> _PROBLEM TO SOLVE_: Retype the records in full, keeping each character as it is.

> _INPUT_:
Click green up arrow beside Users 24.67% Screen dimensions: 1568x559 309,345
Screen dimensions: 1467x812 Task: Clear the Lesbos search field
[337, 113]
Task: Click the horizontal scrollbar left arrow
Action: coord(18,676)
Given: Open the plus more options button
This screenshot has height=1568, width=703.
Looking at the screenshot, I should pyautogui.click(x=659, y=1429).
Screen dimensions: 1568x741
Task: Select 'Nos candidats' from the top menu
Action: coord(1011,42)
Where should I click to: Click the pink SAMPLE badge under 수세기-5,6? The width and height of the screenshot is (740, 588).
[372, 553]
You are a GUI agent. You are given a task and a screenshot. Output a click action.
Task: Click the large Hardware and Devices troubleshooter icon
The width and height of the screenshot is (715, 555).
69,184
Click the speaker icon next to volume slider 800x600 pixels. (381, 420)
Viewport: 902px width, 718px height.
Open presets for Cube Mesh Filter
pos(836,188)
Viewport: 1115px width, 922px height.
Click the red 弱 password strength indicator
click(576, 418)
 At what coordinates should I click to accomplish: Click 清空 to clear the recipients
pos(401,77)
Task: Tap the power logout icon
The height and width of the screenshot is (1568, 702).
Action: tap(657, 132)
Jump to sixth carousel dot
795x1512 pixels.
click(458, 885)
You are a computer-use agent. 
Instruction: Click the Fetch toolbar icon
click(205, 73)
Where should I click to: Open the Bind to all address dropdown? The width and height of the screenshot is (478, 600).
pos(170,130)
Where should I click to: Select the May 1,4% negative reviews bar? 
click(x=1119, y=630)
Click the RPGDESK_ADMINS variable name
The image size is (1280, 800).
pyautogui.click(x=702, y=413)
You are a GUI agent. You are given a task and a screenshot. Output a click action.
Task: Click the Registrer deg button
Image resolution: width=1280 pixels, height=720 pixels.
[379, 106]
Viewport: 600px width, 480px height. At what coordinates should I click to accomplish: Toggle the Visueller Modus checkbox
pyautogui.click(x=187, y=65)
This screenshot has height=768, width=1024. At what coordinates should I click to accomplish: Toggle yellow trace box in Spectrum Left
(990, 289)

> _TASK RESULT_:
Click green up arrow beside Users 24.67% Screen dimensions: 1568x559 309,345
Screen dimensions: 1467x812 Task: Clear the Lesbos search field
[337, 113]
Task: Click the horizontal scrollbar left arrow
Action: coord(18,676)
Given: Open the plus more options button
This screenshot has height=1568, width=703.
Looking at the screenshot, I should pyautogui.click(x=659, y=1429).
Screen dimensions: 1568x741
Task: Select 'Nos candidats' from the top menu
Action: coord(1011,42)
Where should I click to: Click the pink SAMPLE badge under 수세기-5,6? The width and height of the screenshot is (740, 588).
[372, 553]
You are a GUI agent. You are given a task and a screenshot. Output a click action.
Task: Click the large Hardware and Devices troubleshooter icon
The width and height of the screenshot is (715, 555).
69,184
Click the speaker icon next to volume slider 800x600 pixels. (381, 420)
Viewport: 902px width, 718px height.
Open presets for Cube Mesh Filter
pos(836,188)
Viewport: 1115px width, 922px height.
Click the red 弱 password strength indicator
click(576, 418)
 At what coordinates should I click to accomplish: Click 清空 to clear the recipients
pos(401,77)
Task: Tap the power logout icon
The height and width of the screenshot is (1568, 702).
Action: tap(657, 132)
Jump to sixth carousel dot
795x1512 pixels.
click(458, 885)
You are a computer-use agent. 
Instruction: Click the Fetch toolbar icon
click(205, 73)
Where should I click to: Open the Bind to all address dropdown? The width and height of the screenshot is (478, 600).
pos(170,130)
Where should I click to: Select the May 1,4% negative reviews bar? 
click(x=1119, y=630)
Click the RPGDESK_ADMINS variable name
The image size is (1280, 800).
pyautogui.click(x=702, y=413)
You are a GUI agent. You are given a task and a screenshot. Output a click action.
Task: Click the Registrer deg button
Image resolution: width=1280 pixels, height=720 pixels.
[379, 106]
Viewport: 600px width, 480px height. At what coordinates should I click to accomplish: Toggle the Visueller Modus checkbox
pyautogui.click(x=187, y=65)
This screenshot has height=768, width=1024. At what coordinates should I click to accomplish: Toggle yellow trace box in Spectrum Left
(990, 289)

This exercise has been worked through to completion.